A rua deserta e dentro de casa

Marília Garcia

Cartão postal enviado do Rio de Janeiro para a França em novembro de 1914

 

“Um homem eu caminho sozinho

nesta cidade sem gente

as gentes estão nas casas

a grippe”

 

Assim começa o Mez da grippe, de Valêncio Xavier, primeiro livro que peguei na estante logo que começou a quarentena. Ontem saí depois de duas semanas em isolamento e tive calafrios ao lembrar da cena descrita pelo “protagonista” do livro. A rua deserta, as gentes nas casas, a gripe. Passou por mim um único homem durante todo o trajeto que fiz, ele estava com um lenço na mão, me olhou e disse, meus olhos estão ardendo muito.
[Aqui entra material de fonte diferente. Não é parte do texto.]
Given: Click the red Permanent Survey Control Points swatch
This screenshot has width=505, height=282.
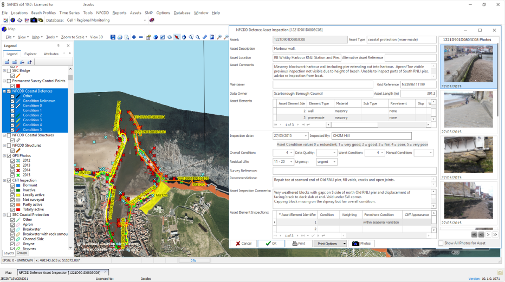Looking at the screenshot, I should tap(18, 86).
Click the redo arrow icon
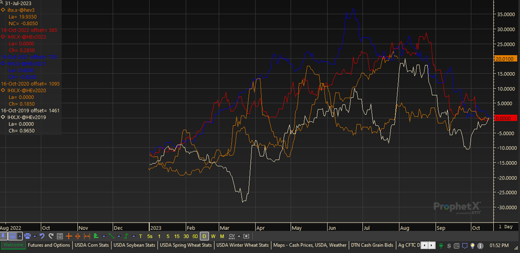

Novela, livro-colagem, romance gráfico, diário de apropriações: muitas etiquetas cabem para o livro de Valêncio Xavier, mas nenhuma parece dar conta. Com formato de diário (de 20 de outubro e a 3 dezembro), ele é composto por notícias variadas de dois jornais curitibanos que vão sendo montadas com outros textos, como as muitas falas de “Dona Lúcia”, uma sobrevivente da gripe, datadas de 1975 e 76:

 

“Como saber quantos morreram? O governo não ia dizer o número verdadeiro dos mortos para não alarmar. Até hoje, ninguém sabe ao certo.”

Dona Lúcia, 1976

 

Também aparecem anúncios diversos (por exemplo, de uma funerária da cidade),  intervenções gráficas de todo tipo – cartões postais, desenhos de rostos, cruzes –, falas de autoridades acerca da situação da epidemia e vozes que podem ser falas de personagens específicos, como este protagonista citado no início que caminha pela cidade e entra nas casas, identificado por uma leitura muito bonita do livro feita por Flora Süssekind (em Papéis colados).

Em meio ao material recortado do jornal, as negociações para o armistício de 1918, as notícias sobre a gripe e recortes da seção “vida social”; por exemplo, sobre os cinemas que, primeiro, devem ser fechados, depois voltam a funcionar 3 vezes por semana e, por fim:

 

“Os cinemas fecharam

A gripPe torna-se contagiosa

Sete dias por semana

 

Agora está mesmo morrendo muita gente.”

 

**

Neste momento emergencial, em que estamos suspensos por uma situação coletiva de exceção, ficamos sem palavras. Uma pergunta que sempre fiz me volta agora: o que as pessoas se dizem em momentos difíceis e extraordinários? Por exemplo, durante uma guerra? Como a vida acontece nestes momentos? Estou falando do dia-a-dia, do rés-do-chão, o que acontece na intimidade de casa, nas palavras entre dois? O que as pessoas dizem umas para as outras?

 

Um dia, encontrei um cartão postal enviado do Rio de Janeiro para a França em novembro de 1914, já com a primeira guerra em curso. É ele que abre esta coluna. Ontem, ao chegar da rua deserta, fui reler este cartão. Gosto tanto dele que coloquei no final do meu último livro, Parque das ruínas. E peço licença para usá-lo aqui outra vez, em outro contexto, pois apesar da tristeza, ele fala sobre ter confiança e coragem. E porque as palavras são tudo o que temos para poder seguir adiante. Um beijo nas crianças.

 

“10 de novembro de 1914

Meus queridos

Queridos amigos

Neste momento de tanta dor, que alento seria receber notícias de vocês. Estou triste mas cheia de confiança e coragem. Lamento não poder ajudar. Gostaria tanto de estar perto e dividir o pesar. Penso muito e com todo o afeto em vocês. Um beijo nas crianças.”

 

***

Marília Garcia nasceu em 1979, no Rio de Janeiro. Publicou, entre outros, Um teste de resistores (7letras, 2014) e Câmera lenta (Companhia das Letras, 2017; vencedor do Prêmio Oceanos de Literatura 2018).